Sinead had stayed. She didn’t know why. Maybe it was stubbornness, or maybe she felt some sense of duty to witness the valley’s final days. She’d walked through the abandoned streets, the echoes of her footsteps unnerving in the silence. She’d stood in the doorways of empty homes, their walls still bearing the marks of lives once lived—family photographs, children’s drawings, the faint smell of cooking that lingered in the air. It was as if the valley itself was holding its breath, waiting.
The first drops of rain began to fall, gentle at first, then heavier, drumming on her hood. Sinead didn’t move. She couldn’t. The rain was just another part of the cycle, feeding the flood, filling the valley, erasing what little remained.

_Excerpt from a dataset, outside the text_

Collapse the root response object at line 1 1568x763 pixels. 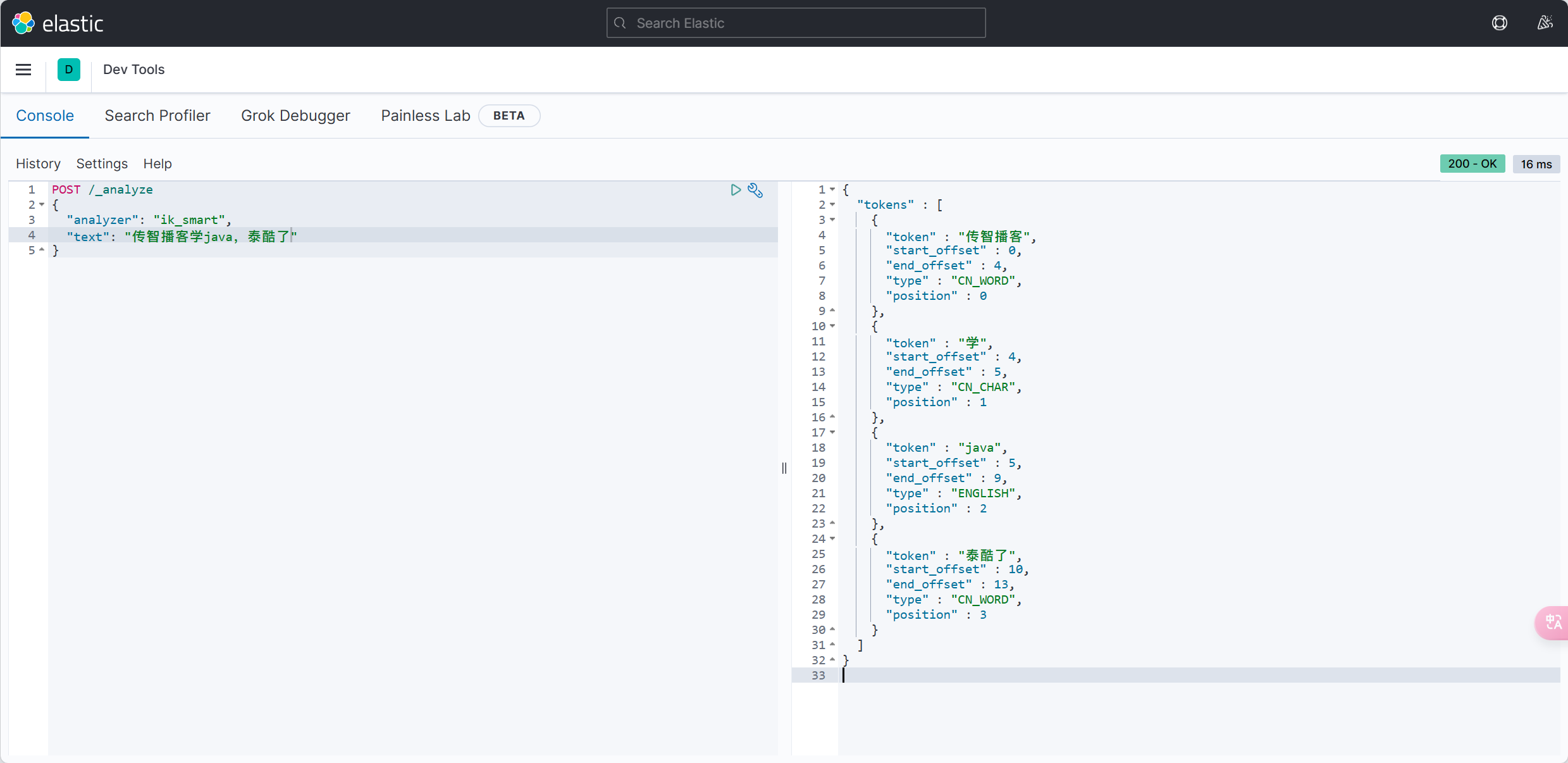point(832,189)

She thought about the future. Would there even be one? Would people adapt, find new ways to live, or would they become like the gull—adrift, searching for something that no longer existed? She wanted to hope, to believe that humanity could rise to the challenge, but the evidence around her was damning. They had known this was coming, and they had done so little to stop it.
The water reached the oak tree, lapping at its trunk. Sinead watched as the roots began to give way, the mighty tree swaying, then toppling, crashing into the flood with a final, deafening splash. She closed her eyes, the sound reverberating in her chest.
When the waters rise, she thought, they take everything. And yet, they leave you with the weight of what could have been.